In real life, I have yet to meet a tomato girl, or a strawberry girl, or a coconut girl—but maybe that’s because, sans label, they blend into the crowd. When you actually distill the elements that comprise such trends, it’s clear that these aesthetics are defined not by a meaningful divergence from the norm, but by the act of labeling (and re-labeling) what’s already popular. “Blueberry milk nails” are just blue nails; “latte makeup” is a brown smokey eye; a “vanilla girl,” with her neutral attire, healthy hair, and fresh, natural makeup, is the latest iteration of “that girl” wearing “no-makeup makeup.” Viral hashtags don’t describe a trend’s cultural impact—they create it, offering algorithmically-optimized ways to participate in mainstream culture, or take elements of someone else’s. As many have pointed out, “clean girl” may be trending now, but her slicked-back hair and gold hoops have been staples in Latina and Black communities for generations.
If one were to scroll through media coverage of these micro-aesthetics, they might arrive at the conclusion that tomato girl summer and blueberry milk nails are being uncritically embraced by Gen Z women. But the comments section tells another story: In the age of algorithmically “curated” shopping lists and “personalized” product recommendations, many are fed up with the language of individualism being leveraged to sell them things. They’re debating about Guy Debord in the comments, referencing Theodor Adorno, and offering their own theories on today’s increasingly homogenous visual culture and the people who defend it. What started as a TikTok about blueberry milk nails spurs radical conclusions: “Every aspect of our lives is manufactured to sell us something.” “I had an existential crisis over the fact that I don’t really like anything, I’ve just been effectively marketed to for decades.” “We must become our own niche and stop conforming to aestheticism.”
But that’s not what the media is covering. The consequence is, inevitably, that the discourse around such trends ends up amounting to something like “girls = wrong and/or stupid,” writes Rebecca Jennings for Vox. “Women on TikTok know what they’re doing when they dub their meals ‘girl dinners’ or coin terms like ‘hot girl walk,’ she states: many of them are courting controversy, and with it, virality. Trend forecasting is no longer the province of fashion brands and women’s magazines; instead, they’re racing to keep up with (and capitalize on) the micro-aesthetics made up by social media users.
For every girl questioning the meaning of such labels, there’s another who insists that if you know, you know—refusing to define what a tomato girl is, and suggesting that, perhaps, they’re not even sure. Perhaps being a tomato girl has less to do with one’s makeup and attire, and more to do with their willingness to engage in the modern trend cycle; after all, today’s tomato girl is yesterday’s coastal grandma. “Signaling by buying products is easier than self-reflecting and actualization,” one TikToker notes. “I think that’s the reason people are so defensive about the things they like,” another agrees. Others point out that the trends provide the illusion of social bonding, something young people are starved of.

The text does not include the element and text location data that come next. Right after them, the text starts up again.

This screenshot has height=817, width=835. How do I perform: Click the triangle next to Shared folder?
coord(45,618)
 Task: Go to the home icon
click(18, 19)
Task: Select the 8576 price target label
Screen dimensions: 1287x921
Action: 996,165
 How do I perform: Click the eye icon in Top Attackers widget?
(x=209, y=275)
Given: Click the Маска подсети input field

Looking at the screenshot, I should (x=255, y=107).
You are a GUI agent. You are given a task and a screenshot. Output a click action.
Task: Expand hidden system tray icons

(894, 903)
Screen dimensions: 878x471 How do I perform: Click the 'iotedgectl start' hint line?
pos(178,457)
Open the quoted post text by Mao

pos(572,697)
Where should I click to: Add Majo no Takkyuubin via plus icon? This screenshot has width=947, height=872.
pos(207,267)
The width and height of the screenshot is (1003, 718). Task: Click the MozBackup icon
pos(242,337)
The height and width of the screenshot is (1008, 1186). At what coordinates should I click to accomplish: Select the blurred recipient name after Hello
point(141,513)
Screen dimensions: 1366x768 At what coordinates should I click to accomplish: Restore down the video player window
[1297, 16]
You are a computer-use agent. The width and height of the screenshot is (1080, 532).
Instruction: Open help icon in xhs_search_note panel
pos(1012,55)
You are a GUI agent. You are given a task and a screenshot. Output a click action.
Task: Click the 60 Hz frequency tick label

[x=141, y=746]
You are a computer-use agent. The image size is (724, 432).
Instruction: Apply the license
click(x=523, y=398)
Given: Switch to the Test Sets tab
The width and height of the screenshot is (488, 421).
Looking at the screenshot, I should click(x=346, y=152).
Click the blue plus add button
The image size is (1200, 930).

On TikTok, the all-knowing algorithm offers a rare promise: The opportunity to get to know yourself better, based on the communities it sorts you into. People often credit it with knowing they were queer before they even did, or with serving up videos about undiagnosed autism or complex PTSD—presenting a clear name for symptoms they failed to identify. On GirlTok, the same sense of self-discovery plays out, with an added sheen of aspiration: “These videos made me realize this is what I’ve always wanted to be,” writes one commenter on a tomato girl video. “I finally know who I am,” states another. “Just realized my daily makeup has always been strawberry girl.” “I have now realized I’m a strawberry makeup girl who wants to be a tomato girl. Wish me luck!”